Los Angeles Archbishop Jose H. Gomez presided over the Mass, which took place at Lucas Oil Stadium in Indianapolis. Archbishop Gomez focused his homily on the word “called,” the tagline for NCYC this year. He told the youth that every one of them is called to sainthood, each in their own unique way.
“My favorite prayer experience of NCYC was the final Mass, everyone was singing in the end, it was just amazing,” said Calvin Terry, another young parishioner from St. Francis of Assisi Parish.
Adult team leaders from the Diocese of Springfield were especially satisfied seeing youth genuinely enjoying Mass and adoration.
“It’s lovely to see the excitement of our youth here, and how quiet and reverent everyone was in the adoration, and then to see the joy in everyone’s faces once it was all finished,” said Gina Czerwinski, director of catechetics and youth formation from the Diocese of Springfield.
“It gives so much hope to see all of these teens with one focus and one desire and having that be Jesus, it’s just so inspiring,” said Melissa Hurst, youth minister from St. Francis of Assisi Parish, Belchertown.
Asked what makes NCYC such a perfect place for teens with faith, Hurst said there are a few factors.
“I think that this model is so important because it builds on things we’re all interested in: We’re interested in having fun, in fellowship, in humor, and in faith, and it goes on a trajectory where there are high times and quiet times,” said Hurst.
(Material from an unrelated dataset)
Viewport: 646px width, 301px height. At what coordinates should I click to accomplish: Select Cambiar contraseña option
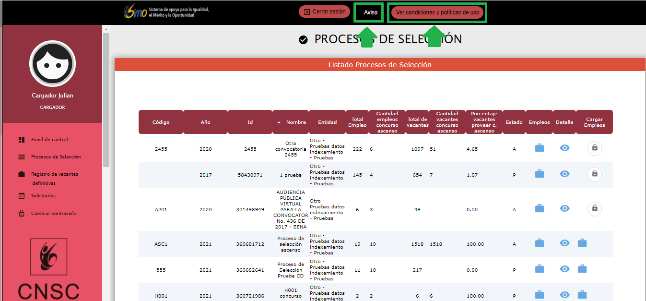[54, 214]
At NCYC, teens were immersed in a nonstop cycle of events that kept them on their toes. From listening to Catholic speakers of their choice, to walking around an immense indoor thematic village, there was always something to do.
Hurst also spoke about how important solidarity can be for teens who are trying to stay devout.
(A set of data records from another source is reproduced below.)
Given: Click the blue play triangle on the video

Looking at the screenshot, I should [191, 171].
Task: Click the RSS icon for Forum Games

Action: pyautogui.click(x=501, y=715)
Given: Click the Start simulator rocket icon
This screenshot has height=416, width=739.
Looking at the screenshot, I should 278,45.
“NCYC is the one place that gets teens on fire for their faith because they might come from places like school and their friend groups, where it’s not okay to be Catholic or believe in God, but over here it is. They’re not seen as being abnormal or crazy here, it’s a safe space with 25,000 new friends,” said Hurst.
A video version of this story will be featured on an upcoming edition of “Real to Reel,” which airs Saturday evenings at 7 on WWLP-22NEWS.